> [YOUR OBJECTIVE]: Look at each line of the listing. Copy those that hold the string "product".
*** Block opens ***
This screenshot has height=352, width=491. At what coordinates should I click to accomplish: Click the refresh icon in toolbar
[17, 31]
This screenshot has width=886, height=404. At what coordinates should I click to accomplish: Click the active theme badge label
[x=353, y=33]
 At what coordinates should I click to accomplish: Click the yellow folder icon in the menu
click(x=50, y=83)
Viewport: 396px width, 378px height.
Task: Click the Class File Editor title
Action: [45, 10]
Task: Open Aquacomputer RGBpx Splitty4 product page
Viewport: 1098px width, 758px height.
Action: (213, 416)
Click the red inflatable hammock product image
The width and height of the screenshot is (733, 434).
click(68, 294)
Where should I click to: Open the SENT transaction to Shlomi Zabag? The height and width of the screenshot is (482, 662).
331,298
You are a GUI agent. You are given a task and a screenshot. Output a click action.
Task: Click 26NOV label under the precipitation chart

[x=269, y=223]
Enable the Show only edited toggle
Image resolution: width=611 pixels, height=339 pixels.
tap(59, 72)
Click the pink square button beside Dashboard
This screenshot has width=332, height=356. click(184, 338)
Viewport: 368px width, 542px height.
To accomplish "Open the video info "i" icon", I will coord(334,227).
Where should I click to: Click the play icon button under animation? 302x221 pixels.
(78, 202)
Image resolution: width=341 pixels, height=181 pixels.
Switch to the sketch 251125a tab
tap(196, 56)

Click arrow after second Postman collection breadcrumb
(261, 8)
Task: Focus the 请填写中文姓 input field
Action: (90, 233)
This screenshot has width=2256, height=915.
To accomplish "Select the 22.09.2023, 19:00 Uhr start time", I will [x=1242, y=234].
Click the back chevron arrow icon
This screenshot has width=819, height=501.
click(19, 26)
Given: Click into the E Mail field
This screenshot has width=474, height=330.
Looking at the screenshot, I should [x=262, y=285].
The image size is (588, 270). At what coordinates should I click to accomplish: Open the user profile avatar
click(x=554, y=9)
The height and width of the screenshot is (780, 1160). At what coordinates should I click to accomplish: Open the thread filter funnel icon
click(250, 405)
*** Block closes ***
> [YOUR SOLUTION]:
Task: Open Aquacomputer RGBpx Splitty4 product page
Click the red inflatable hammock product image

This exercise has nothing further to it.